This is a huge battle for free speech here on YouTube, at least for unbiased enforcement anyway! Go get ’em, Steven!
A year in YouTube’s penalty box worked out well for Steven Crowder.
Crowder—one of the most popular conservative voices on Google’s video site—was blocked from running advertisements on his channel in June 2019, after his sustained mockery of Carlos Maza, another YouTube personality, drew charges of homophobic harassment and sparked a large-scale debate over the limits of acceptable speech on the platform. Critics, including Google employees, called for YouTube to ban him altogether.
Instead, Crowder has been again making money from YouTube ads since August. He’s gained nearly a million subscribers since last summer, bringing his total over two YouTube channels to more than 5 million, and plays host to guests like Donald Trump Jr. His conflict with YouTube has also turned him into a symbol for some on the right who accuse Silicon Valley of anti-conservative bias. Senator Ted Cruz, a Texas Republican, held Crowder up in a Senate hearing last month as a victim of Google’s market power.
Two weeks after the hearing, Crowder invited Cruz onto his YouTube show to offer live commentary of the first presidential debate. Viewers got to see Crowder, decked out in a red, white, and blue boxing outfit, joke with Cruz about Democratic presidential nominee Joe Biden’s supposed senility, often after watching pre-roll ads. The video drew more than 100,000 viewers that night—a bigger audience than YouTube coverage from NBC News, the Washington Post and the Guardian.
YouTube, like all social media platforms, is under enormous pressure to police its site for disinformation and inflammatory rhetoric in the run-up to the most divisive U.S. presidential election in decades. Crowder, 33, shows how hard that can be. He bills himself as a satirist, but walks right up to the line of what YouTube and its parent company, Alphabet Inc.’s Google, have promised to bury. Since June, Crowder has run videos with titles like “The COVID Death Count is Inflated,” “BLM is a Domestic Terrorist Organization” and “The Democrats’ Plan to Steal the Election!”
In past videos, Crowder has donned makeup to perform as a Black activist and a boorish caricature of an Asian man.
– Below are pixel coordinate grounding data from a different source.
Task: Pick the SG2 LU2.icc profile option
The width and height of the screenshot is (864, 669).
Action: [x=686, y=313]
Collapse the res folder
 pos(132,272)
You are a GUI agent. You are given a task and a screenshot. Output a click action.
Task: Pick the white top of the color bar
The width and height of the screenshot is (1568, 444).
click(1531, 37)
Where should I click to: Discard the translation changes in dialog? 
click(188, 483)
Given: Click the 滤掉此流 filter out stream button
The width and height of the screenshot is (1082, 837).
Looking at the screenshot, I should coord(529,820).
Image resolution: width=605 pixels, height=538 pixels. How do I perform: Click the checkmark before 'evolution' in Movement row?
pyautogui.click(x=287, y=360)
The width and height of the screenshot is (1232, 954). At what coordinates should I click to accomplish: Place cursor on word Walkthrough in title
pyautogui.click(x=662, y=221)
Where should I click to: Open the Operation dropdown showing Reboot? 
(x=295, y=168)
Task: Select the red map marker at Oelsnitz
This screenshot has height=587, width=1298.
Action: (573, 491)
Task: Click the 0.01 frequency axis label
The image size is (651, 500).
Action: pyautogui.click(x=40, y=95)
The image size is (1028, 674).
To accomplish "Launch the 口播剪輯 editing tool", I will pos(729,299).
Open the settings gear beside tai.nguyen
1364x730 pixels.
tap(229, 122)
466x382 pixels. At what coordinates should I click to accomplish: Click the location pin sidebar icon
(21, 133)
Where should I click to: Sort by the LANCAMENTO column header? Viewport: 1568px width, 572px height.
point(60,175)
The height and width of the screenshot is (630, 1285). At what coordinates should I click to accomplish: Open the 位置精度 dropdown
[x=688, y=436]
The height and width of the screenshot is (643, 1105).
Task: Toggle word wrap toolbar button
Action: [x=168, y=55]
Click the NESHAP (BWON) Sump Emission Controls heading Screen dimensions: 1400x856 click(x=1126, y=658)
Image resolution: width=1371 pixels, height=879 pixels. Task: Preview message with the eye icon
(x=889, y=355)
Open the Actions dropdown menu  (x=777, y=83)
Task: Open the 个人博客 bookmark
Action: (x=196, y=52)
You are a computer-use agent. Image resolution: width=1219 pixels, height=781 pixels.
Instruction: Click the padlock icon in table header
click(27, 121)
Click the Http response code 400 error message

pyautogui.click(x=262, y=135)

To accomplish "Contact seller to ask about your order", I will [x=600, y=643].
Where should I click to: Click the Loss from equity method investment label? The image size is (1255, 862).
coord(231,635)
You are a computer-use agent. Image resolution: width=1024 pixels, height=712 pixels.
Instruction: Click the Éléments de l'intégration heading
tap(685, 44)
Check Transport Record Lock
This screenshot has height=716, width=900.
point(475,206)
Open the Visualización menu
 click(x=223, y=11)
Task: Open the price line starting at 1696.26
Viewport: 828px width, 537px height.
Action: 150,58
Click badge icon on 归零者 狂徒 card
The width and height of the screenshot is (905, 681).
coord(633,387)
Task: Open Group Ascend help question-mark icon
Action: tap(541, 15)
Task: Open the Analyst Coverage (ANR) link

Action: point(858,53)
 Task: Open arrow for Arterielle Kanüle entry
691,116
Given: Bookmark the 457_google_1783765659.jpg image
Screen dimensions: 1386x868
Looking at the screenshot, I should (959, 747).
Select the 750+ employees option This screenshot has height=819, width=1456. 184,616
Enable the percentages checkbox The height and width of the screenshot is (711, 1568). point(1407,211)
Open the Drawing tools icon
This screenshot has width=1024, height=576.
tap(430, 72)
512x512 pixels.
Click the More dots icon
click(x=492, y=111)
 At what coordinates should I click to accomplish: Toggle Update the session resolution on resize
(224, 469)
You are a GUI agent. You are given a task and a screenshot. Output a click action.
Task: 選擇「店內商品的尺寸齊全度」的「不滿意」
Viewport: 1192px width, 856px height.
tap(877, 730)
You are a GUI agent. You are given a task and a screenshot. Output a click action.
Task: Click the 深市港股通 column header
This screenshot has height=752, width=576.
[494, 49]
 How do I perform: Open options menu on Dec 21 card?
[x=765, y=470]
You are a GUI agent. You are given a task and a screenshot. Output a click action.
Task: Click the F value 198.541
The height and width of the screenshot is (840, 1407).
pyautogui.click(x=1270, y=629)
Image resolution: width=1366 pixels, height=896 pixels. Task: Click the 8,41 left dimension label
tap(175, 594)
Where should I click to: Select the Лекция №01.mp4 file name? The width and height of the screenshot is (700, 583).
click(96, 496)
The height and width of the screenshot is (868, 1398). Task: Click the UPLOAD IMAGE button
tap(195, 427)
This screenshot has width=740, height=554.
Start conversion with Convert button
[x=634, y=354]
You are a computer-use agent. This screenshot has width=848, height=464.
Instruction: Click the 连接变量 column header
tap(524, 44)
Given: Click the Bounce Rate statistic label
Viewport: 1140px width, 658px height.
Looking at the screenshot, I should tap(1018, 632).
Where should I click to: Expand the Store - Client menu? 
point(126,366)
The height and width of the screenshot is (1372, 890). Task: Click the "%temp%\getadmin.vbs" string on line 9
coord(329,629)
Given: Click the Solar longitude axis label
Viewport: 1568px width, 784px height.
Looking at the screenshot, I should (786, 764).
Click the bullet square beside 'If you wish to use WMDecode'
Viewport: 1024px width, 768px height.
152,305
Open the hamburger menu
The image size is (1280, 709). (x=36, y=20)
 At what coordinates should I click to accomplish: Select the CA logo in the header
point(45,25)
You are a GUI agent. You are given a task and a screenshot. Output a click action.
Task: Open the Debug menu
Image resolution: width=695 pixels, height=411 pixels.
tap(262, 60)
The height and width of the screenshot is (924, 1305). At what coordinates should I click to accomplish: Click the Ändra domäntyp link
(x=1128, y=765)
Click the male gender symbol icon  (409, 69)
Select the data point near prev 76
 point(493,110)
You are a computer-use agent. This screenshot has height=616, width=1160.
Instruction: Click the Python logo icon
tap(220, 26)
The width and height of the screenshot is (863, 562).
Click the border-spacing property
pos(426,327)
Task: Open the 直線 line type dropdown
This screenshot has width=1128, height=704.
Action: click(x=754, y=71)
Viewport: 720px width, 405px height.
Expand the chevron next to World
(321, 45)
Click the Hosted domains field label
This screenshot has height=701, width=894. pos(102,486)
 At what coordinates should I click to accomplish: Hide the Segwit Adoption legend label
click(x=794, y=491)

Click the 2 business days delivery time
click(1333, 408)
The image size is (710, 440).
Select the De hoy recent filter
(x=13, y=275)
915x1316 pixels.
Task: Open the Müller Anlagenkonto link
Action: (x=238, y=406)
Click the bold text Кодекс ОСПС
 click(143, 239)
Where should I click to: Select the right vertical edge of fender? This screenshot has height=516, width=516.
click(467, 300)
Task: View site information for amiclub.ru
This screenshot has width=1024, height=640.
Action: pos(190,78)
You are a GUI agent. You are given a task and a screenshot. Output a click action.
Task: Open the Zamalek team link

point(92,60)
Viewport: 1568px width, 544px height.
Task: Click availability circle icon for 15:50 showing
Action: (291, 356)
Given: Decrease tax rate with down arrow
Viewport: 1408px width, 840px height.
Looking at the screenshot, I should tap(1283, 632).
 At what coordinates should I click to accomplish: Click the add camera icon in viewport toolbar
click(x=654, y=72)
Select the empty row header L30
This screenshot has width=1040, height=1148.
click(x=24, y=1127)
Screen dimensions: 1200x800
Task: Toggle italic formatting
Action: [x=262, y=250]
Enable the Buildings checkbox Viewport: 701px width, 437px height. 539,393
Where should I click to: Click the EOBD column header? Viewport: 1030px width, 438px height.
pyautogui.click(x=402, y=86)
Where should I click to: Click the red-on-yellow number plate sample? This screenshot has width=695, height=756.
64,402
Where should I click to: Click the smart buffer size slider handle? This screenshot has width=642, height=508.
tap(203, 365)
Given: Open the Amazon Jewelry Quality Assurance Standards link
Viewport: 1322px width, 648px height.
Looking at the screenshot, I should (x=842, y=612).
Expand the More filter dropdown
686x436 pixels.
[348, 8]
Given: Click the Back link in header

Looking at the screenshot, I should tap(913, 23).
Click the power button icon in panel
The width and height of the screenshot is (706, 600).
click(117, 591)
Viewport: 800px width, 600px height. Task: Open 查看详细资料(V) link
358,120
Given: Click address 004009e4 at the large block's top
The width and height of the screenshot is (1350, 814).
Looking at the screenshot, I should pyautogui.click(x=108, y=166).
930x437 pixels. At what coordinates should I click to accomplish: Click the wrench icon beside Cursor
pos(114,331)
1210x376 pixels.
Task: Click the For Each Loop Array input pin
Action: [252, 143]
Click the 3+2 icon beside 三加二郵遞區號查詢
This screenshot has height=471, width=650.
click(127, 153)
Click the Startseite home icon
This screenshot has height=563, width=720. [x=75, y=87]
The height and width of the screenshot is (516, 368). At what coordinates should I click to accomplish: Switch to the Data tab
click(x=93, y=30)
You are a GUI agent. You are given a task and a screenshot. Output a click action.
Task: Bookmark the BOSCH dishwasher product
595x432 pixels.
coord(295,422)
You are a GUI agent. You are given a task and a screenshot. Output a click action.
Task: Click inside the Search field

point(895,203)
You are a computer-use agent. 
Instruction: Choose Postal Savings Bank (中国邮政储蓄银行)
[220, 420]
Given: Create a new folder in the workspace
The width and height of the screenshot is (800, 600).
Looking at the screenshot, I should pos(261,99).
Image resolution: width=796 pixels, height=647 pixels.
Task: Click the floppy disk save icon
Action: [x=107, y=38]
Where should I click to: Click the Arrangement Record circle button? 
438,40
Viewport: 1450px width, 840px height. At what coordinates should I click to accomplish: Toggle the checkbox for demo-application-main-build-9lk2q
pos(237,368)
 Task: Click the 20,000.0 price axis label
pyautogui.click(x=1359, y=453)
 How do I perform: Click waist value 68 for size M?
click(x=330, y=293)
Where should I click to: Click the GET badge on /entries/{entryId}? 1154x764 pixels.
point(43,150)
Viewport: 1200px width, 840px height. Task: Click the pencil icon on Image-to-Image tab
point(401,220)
Becca Lewis, a Stanford researcher who studies extremism on YouTube, said Crowder stays away from expressing white nationalism directly, but his channel “has some of the most overt racism of any of the shows I’ve looked at.” Crowder acknowledges that his work touches “third rail” topics, like Islam and LBGT rights, but argues he avoids vulgarity. “Our show is a strong PG-13,” he said. “It’s just that people are offended by certain topics.”
While people on the right cite Crowder as an example of YouTube’s censorship, Crowder doesn’t make those claims himself. In a recent interview with Bloomberg News, he said the company has made it clear to him they want “conservatives to feel welcome.” But he also says it hasn’t clearly communicated the violations that resulted in his ads suspension. “My issue is dishonest business practice,” said Crowder. “I will play the rules in their sandbox but they need to be consistent with them.”